**Work instructions**
Nothing after the line containing "Ocala (172, 33)" belongs in the answer; write out exactly every line from the start of the material up to it, including it.

**Recorded information**
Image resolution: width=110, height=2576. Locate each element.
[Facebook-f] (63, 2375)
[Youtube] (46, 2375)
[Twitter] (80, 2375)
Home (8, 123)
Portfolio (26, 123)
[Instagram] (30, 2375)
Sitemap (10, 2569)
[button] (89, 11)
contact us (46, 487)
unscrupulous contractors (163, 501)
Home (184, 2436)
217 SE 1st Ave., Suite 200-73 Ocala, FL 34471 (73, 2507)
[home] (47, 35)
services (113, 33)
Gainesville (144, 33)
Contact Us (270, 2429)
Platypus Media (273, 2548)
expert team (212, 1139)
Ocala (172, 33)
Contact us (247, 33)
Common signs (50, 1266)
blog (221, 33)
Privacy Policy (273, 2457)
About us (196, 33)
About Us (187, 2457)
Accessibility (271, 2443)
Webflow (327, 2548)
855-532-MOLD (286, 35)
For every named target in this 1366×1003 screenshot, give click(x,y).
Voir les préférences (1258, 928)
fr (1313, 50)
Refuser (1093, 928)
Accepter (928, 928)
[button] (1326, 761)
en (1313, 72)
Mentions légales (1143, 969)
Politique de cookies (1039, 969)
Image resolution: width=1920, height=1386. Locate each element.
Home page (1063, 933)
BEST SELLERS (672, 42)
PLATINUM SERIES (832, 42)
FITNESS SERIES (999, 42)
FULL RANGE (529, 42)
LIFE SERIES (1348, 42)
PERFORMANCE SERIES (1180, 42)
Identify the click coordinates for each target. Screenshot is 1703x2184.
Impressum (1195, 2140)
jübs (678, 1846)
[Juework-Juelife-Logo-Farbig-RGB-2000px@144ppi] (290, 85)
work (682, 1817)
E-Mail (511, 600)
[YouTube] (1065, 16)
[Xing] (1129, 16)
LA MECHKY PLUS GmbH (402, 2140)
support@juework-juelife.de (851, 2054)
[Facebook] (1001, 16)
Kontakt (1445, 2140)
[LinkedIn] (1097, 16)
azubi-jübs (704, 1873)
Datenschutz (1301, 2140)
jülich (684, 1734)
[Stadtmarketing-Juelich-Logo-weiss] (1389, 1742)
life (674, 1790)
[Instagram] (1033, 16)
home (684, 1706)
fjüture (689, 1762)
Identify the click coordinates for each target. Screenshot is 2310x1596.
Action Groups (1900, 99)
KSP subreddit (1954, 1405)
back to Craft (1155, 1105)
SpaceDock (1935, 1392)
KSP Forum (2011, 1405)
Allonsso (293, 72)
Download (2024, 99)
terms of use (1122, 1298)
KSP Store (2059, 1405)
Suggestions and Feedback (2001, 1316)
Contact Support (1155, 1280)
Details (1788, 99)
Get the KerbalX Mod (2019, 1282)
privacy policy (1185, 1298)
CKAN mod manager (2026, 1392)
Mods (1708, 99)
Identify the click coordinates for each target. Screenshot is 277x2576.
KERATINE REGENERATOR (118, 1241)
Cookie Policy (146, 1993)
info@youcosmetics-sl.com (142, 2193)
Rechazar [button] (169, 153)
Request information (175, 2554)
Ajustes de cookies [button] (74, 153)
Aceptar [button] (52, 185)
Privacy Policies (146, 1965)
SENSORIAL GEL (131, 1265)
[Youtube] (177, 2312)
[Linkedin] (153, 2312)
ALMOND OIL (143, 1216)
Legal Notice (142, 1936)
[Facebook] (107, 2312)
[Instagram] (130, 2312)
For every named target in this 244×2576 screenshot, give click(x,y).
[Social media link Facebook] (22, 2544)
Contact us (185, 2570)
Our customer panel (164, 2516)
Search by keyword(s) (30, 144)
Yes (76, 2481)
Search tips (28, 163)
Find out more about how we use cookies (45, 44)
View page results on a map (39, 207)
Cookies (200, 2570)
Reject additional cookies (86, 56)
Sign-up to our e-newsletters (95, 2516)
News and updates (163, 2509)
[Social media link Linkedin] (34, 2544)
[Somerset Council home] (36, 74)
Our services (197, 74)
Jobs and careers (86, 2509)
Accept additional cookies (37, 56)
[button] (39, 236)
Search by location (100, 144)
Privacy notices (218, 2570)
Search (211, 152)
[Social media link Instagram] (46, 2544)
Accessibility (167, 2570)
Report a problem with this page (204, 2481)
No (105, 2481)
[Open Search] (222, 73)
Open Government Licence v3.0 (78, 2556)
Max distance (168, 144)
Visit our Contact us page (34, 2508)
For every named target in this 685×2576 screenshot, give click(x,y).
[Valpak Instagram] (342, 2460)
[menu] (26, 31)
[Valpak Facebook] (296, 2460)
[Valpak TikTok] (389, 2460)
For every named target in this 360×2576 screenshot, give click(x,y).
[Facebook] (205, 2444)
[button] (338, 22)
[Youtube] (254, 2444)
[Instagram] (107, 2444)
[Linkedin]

**Task response**
Image resolution: width=110, height=2576. Locate each element.
[Facebook-f] (63, 2375)
[Youtube] (46, 2375)
[Twitter] (80, 2375)
Home (8, 123)
Portfolio (26, 123)
[Instagram] (30, 2375)
Sitemap (10, 2569)
[button] (89, 11)
contact us (46, 487)
unscrupulous contractors (163, 501)
Home (184, 2436)
217 SE 1st Ave., Suite 200-73 Ocala, FL 34471 (73, 2507)
[home] (47, 35)
services (113, 33)
Gainesville (144, 33)
Contact Us (270, 2429)
Platypus Media (273, 2548)
expert team (212, 1139)
Ocala (172, 33)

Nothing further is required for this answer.